== Task data ==

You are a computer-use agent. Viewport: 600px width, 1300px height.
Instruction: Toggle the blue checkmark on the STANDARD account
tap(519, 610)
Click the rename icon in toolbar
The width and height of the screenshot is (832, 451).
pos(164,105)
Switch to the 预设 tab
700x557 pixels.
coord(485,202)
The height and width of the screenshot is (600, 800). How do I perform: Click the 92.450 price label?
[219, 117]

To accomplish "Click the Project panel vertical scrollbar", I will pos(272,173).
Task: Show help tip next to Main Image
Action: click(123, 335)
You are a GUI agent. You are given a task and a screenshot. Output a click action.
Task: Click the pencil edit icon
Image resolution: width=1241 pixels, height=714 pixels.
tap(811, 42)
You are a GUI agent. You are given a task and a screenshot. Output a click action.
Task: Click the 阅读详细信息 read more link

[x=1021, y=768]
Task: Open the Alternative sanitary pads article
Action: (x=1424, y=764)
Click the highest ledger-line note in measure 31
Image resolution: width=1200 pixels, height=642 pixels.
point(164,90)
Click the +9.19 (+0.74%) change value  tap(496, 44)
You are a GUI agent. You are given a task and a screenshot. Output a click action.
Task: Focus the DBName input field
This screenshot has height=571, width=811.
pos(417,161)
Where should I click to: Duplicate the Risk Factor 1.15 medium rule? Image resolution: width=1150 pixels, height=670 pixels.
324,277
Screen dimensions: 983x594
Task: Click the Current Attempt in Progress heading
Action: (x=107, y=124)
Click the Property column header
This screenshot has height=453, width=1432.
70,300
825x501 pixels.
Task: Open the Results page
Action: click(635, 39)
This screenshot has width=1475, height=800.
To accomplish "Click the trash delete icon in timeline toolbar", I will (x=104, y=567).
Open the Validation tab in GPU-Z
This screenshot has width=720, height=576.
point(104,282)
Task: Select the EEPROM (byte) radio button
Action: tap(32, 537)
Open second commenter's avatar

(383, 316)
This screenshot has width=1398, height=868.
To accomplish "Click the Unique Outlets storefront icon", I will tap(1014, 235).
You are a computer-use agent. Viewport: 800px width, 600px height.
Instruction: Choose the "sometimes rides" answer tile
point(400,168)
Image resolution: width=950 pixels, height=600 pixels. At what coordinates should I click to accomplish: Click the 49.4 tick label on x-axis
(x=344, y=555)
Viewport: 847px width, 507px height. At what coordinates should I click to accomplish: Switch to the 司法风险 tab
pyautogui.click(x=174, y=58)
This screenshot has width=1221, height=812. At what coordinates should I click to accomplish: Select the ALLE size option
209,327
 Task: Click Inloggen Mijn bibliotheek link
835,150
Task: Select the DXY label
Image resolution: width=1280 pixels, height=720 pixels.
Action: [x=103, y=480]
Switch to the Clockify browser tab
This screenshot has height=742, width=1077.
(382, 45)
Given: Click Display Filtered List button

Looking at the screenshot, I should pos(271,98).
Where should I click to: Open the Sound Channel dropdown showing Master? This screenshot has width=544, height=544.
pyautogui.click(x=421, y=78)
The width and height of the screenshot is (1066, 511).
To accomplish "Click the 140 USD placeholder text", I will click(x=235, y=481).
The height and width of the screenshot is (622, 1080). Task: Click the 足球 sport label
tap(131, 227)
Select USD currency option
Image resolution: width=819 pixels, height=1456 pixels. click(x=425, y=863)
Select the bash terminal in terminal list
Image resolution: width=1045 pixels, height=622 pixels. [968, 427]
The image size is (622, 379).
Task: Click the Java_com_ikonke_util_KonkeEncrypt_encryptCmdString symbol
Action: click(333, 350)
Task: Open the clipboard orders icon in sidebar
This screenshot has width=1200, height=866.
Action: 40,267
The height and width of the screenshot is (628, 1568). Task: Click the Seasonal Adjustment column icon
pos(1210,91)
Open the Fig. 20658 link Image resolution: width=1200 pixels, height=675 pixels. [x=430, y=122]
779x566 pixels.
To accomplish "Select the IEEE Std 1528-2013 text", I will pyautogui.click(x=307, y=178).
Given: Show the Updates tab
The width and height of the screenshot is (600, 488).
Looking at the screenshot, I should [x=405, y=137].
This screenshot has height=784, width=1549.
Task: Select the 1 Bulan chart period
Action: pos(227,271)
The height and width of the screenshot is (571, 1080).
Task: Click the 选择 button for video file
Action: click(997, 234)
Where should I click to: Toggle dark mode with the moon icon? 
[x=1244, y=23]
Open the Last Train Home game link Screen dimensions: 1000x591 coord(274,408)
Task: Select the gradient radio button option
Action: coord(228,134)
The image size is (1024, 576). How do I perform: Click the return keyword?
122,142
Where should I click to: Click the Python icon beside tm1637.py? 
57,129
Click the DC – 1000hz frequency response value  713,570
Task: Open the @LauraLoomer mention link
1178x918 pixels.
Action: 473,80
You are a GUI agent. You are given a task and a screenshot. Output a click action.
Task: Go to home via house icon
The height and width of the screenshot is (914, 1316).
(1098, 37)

===

## What you are asked to do
Copy each entry above exactly, character for character.

## Solution
You are a computer-use agent. Viewport: 600px width, 1300px height.
Instruction: Toggle the blue checkmark on the STANDARD account
tap(519, 610)
Click the rename icon in toolbar
The width and height of the screenshot is (832, 451).
pos(164,105)
Switch to the 预设 tab
700x557 pixels.
coord(485,202)
The height and width of the screenshot is (600, 800). How do I perform: Click the 92.450 price label?
[219, 117]

To accomplish "Click the Project panel vertical scrollbar", I will pos(272,173).
Task: Show help tip next to Main Image
Action: click(123, 335)
You are a GUI agent. You are given a task and a screenshot. Output a click action.
Task: Click the pencil edit icon
Image resolution: width=1241 pixels, height=714 pixels.
tap(811, 42)
You are a GUI agent. You are given a task and a screenshot. Output a click action.
Task: Click the 阅读详细信息 read more link

[x=1021, y=768]
Task: Open the Alternative sanitary pads article
Action: (x=1424, y=764)
Click the highest ledger-line note in measure 31
Image resolution: width=1200 pixels, height=642 pixels.
point(164,90)
Click the +9.19 (+0.74%) change value  tap(496, 44)
You are a GUI agent. You are given a task and a screenshot. Output a click action.
Task: Focus the DBName input field
This screenshot has height=571, width=811.
pos(417,161)
Where should I click to: Duplicate the Risk Factor 1.15 medium rule? Image resolution: width=1150 pixels, height=670 pixels.
324,277
Screen dimensions: 983x594
Task: Click the Current Attempt in Progress heading
Action: (x=107, y=124)
Click the Property column header
This screenshot has height=453, width=1432.
70,300
825x501 pixels.
Task: Open the Results page
Action: click(635, 39)
This screenshot has width=1475, height=800.
To accomplish "Click the trash delete icon in timeline toolbar", I will (x=104, y=567).
Open the Validation tab in GPU-Z
This screenshot has width=720, height=576.
point(104,282)
Task: Select the EEPROM (byte) radio button
Action: tap(32, 537)
Open second commenter's avatar

(383, 316)
This screenshot has width=1398, height=868.
To accomplish "Click the Unique Outlets storefront icon", I will tap(1014, 235).
You are a computer-use agent. Viewport: 800px width, 600px height.
Instruction: Choose the "sometimes rides" answer tile
point(400,168)
Image resolution: width=950 pixels, height=600 pixels. At what coordinates should I click to accomplish: Click the 49.4 tick label on x-axis
(x=344, y=555)
Viewport: 847px width, 507px height. At what coordinates should I click to accomplish: Switch to the 司法风险 tab
pyautogui.click(x=174, y=58)
This screenshot has width=1221, height=812. At what coordinates should I click to accomplish: Select the ALLE size option
209,327
 Task: Click Inloggen Mijn bibliotheek link
835,150
Task: Select the DXY label
Image resolution: width=1280 pixels, height=720 pixels.
Action: [x=103, y=480]
Switch to the Clockify browser tab
This screenshot has height=742, width=1077.
(382, 45)
Given: Click Display Filtered List button

Looking at the screenshot, I should pos(271,98).
Where should I click to: Open the Sound Channel dropdown showing Master? This screenshot has width=544, height=544.
pyautogui.click(x=421, y=78)
The width and height of the screenshot is (1066, 511).
To accomplish "Click the 140 USD placeholder text", I will click(x=235, y=481).
The height and width of the screenshot is (622, 1080). Task: Click the 足球 sport label
tap(131, 227)
Select USD currency option
Image resolution: width=819 pixels, height=1456 pixels. click(x=425, y=863)
Select the bash terminal in terminal list
Image resolution: width=1045 pixels, height=622 pixels. [968, 427]
The image size is (622, 379).
Task: Click the Java_com_ikonke_util_KonkeEncrypt_encryptCmdString symbol
Action: click(333, 350)
Task: Open the clipboard orders icon in sidebar
This screenshot has width=1200, height=866.
Action: 40,267
The height and width of the screenshot is (628, 1568). Task: Click the Seasonal Adjustment column icon
pos(1210,91)
Open the Fig. 20658 link Image resolution: width=1200 pixels, height=675 pixels. [x=430, y=122]
779x566 pixels.
To accomplish "Select the IEEE Std 1528-2013 text", I will pyautogui.click(x=307, y=178).
Given: Show the Updates tab
The width and height of the screenshot is (600, 488).
Looking at the screenshot, I should [x=405, y=137].
This screenshot has height=784, width=1549.
Task: Select the 1 Bulan chart period
Action: pos(227,271)
The height and width of the screenshot is (571, 1080).
Task: Click the 选择 button for video file
Action: click(997, 234)
Where should I click to: Toggle dark mode with the moon icon? 
[x=1244, y=23]
Open the Last Train Home game link Screen dimensions: 1000x591 coord(274,408)
Task: Select the gradient radio button option
Action: coord(228,134)
The image size is (1024, 576). How do I perform: Click the return keyword?
122,142
Where should I click to: Click the Python icon beside tm1637.py? 
57,129
Click the DC – 1000hz frequency response value  713,570
Task: Open the @LauraLoomer mention link
1178x918 pixels.
Action: 473,80
You are a GUI agent. You are given a task and a screenshot. Output a click action.
Task: Go to home via house icon
The height and width of the screenshot is (914, 1316).
(1098, 37)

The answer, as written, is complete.